Einst war Deutschland stark und böse, dann schwach und gut – heute ist es stark und gut. Und auch wenn das Personal nicht dazu zu passen scheint: Die Zurückhaltung der deutschen Spitzenpolitiker hat sich bewährt.

Nehmen wir als ersten Vergleich die USA. Die sind stark, aber skrupellos. Deutschland ist schwach, aber hypermoralisch. So war es lange Zeit. Amerika konnte weltweit Kriege führen, Diktatoren niederringen und Steuern in Billionenhöhe senken, aber das Klima schonen und Terroristen einen fairen Prozess machen: Das mahnte Deutschland an. Heute ist das Verhältnis anders. Die USA sind schwach, aber immer noch ziemlich skrupellos. Deutschland ist stark, aber immer noch ziemlich moralisch. Kann das gut gehen?

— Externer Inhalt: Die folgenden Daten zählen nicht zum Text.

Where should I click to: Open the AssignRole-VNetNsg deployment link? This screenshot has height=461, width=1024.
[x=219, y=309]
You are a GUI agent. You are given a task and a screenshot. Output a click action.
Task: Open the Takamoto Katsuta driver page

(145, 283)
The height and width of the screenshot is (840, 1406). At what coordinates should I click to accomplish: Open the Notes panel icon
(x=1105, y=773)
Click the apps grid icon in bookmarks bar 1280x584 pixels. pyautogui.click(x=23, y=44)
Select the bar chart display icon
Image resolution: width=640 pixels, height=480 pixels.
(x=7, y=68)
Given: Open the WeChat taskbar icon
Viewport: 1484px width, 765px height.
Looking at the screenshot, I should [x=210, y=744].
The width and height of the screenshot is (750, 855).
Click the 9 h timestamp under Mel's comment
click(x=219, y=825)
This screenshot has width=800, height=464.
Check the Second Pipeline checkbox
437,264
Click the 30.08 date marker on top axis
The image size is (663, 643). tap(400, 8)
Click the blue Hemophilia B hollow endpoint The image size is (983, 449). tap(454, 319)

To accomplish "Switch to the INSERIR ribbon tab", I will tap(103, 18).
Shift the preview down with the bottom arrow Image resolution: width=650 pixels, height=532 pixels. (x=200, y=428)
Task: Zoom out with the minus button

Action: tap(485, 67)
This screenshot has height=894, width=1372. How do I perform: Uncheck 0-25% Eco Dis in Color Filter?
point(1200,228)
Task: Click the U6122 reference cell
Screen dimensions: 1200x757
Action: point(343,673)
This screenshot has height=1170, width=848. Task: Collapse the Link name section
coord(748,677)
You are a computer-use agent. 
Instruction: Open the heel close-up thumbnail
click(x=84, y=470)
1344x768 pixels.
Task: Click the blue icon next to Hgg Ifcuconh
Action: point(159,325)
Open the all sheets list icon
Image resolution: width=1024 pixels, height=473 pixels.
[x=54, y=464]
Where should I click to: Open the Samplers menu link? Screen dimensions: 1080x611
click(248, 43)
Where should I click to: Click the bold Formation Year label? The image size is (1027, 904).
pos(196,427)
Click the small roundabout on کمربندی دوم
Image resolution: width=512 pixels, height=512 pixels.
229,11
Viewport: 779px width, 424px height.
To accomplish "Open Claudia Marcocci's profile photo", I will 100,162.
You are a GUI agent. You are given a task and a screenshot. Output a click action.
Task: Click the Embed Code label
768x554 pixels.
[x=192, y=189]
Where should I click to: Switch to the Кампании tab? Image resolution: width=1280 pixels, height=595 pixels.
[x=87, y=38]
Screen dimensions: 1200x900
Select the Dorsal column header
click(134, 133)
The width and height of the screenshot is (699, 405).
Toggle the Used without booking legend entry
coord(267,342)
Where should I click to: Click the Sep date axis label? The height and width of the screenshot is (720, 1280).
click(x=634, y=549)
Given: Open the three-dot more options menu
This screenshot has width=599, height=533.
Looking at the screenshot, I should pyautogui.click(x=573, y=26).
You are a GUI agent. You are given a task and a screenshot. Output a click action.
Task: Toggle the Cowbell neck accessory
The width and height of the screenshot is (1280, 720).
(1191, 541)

Denn nicht nur gegenüber Amerika haben sich die Gewichte dieses Landes verschoben, sondern auch innerhalb Europas. Unausgesprochen und trotzdem spürbar heißt das neudeutsche Grundgefühl: Wir sind wer, und wir sind gut! Beispiel Finanz- und Wirtschaftskrise: Kaum ein Land hat sie besser gemeistert als dieses. Wirtschaft brummt, Arbeitslosigkeit geht runter, Steuereinnahmen sprudeln. Es war richtig, dem amerikanischen Drängen nach weiteren Investitionspaketen nicht nachgegeben zu haben. In Washington, London, Paris oder Madrid sieht man heute mit einer Mischung aus Neid und Bewunderung auf Berlin.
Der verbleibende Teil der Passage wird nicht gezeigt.